> Aim of the exercise: In the text about hen house chores, which materials does the writer dump on the coop floor once the hen house becomes noticeable by smell?

> Text section:
───
Penny- a blue splash Wyandotte Hen

I love Mondays.  Mondays often get such a bad reputation, but around here I love them.  Due to the nature of our business, Tony and I are usually working on Saturdays.  Now, it is usually very enjoyable- teaching a workshop on herbs or composting, selling our herbs at a Farmer’s Market or First Monday, or some other farming activity- yet it is still work.  Sundays are our days of rest, very little house work gets done and that isn’t done until the evening.

But come Monday, I am at home doing laundry, preparing the schedules for the week, getting our home school plans laid out, and generally putting the house back together.  I get a deep sense of satisfaction when we all sit down to a good meal at the end of a Monday knowing that my house is in order, my family is provided for and we are happy.  Like it or not, as mothers the atmosphere of the home rests on us.  How our week is going to go has everything to do with what I do on Monday.  So, I love Mondays.

Now, what about Tuesday?  This Tuesday was a day for me to catch up on my chicken chores.  I do love my chickens, they are such funny creatures and very productive.  It used to be that Monday was also my day to clean out nest boxes and do general house keeping chores in the hen house, however, as the needs of the human house have grown I have had to move that chore.  To be honest, it has been a bit neglected as of late.

Many folks believe that a chicken house stinks.  Well, if all you know is a commercial enterprise with way to many birds in a locked down area then yes, it does stink to high heaven.  But, when chickens are given plenty of room, deep bedding and time to get out of the coop and scratch for bugs- there will be basically no smell.  I know when it is time to add more litter and bedding to the coop floor when I start to notice the hen house with my nose.  So, old hay, dead plant matter, fallen leaves, straw are then dumped in the floor in piles and the chickens will spread it around quite nicely.  Given enough time, those girls will shred it, mix it, compost it, and add there own special “fertilizer” to the mix.  They are first rate composters.  They benefit from the antibacterial properties of compost, the heat in the winter given off from the breakdown of the organic matter, and the good bugs that come in to help compost get eaten by the birds adding organic protein to their diet.  I benefit by having some first rate compost to add to my gardens- not to mention the tastiest eggs you ever had!

So, with muckers on my feet and a mask on my face (no matter how well managed a flock is, there will always be dust) I was busily cleaning out the old litter from the nesting boxes and breaking up the compacted litter on the floor with my trusty shovel.  I found a new use for the cardboard that makes its way onto our farm.  It is great for putting in the nesting boxes to keep the fresh litter from dropping through the air holes in the bottom of the nesting boxes.  This saves the girls in the lower row of boxes from getting showered with shavings or little bits of hay. Once the cardboard has served its purpose it can go directly to the compost pile and become a piece in the organic gardening chain.  I have also began to add surplus herbs to the boxes and coop floor.  This adds nutrients to the girls diet and add a fresh scent to the coop.
───
> Extracted records:
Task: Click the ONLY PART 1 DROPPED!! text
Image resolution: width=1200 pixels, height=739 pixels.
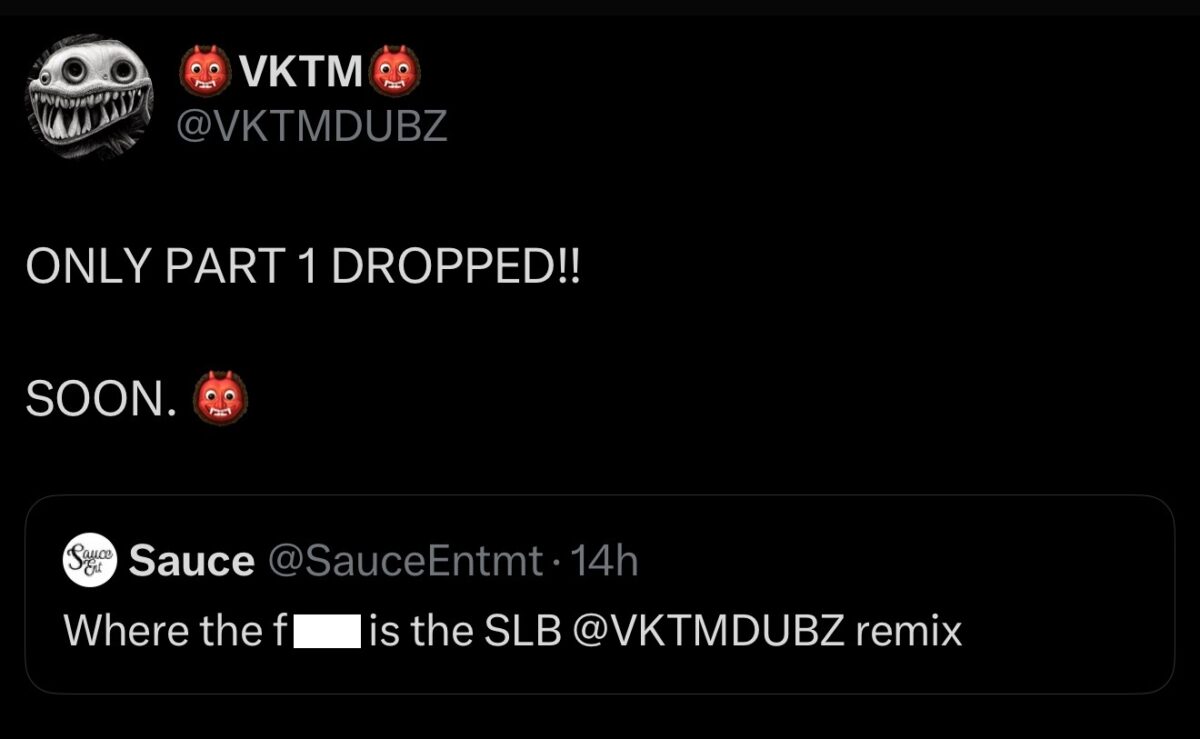Action: (303, 268)
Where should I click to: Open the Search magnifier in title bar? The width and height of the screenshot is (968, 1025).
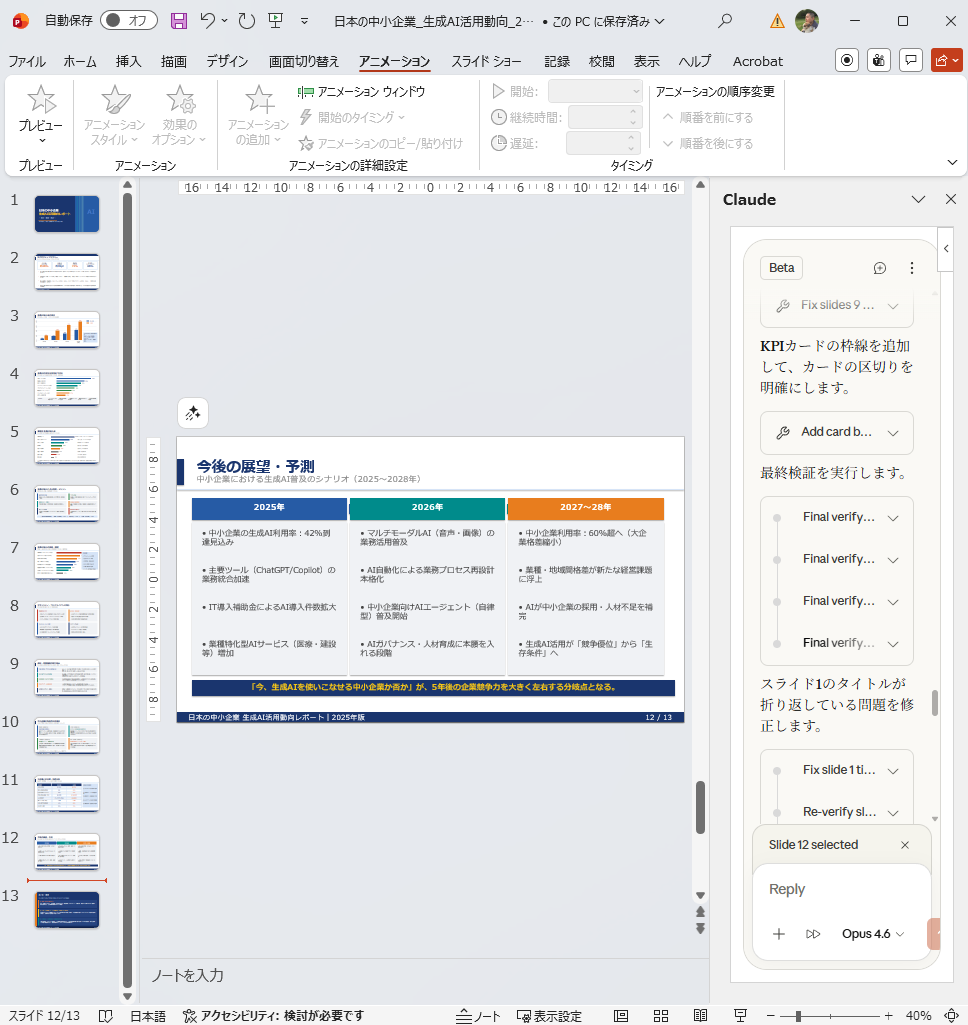click(x=725, y=20)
───
> Reply to the exercise: Old hay, dead plant matter, fallen leaves, and straw.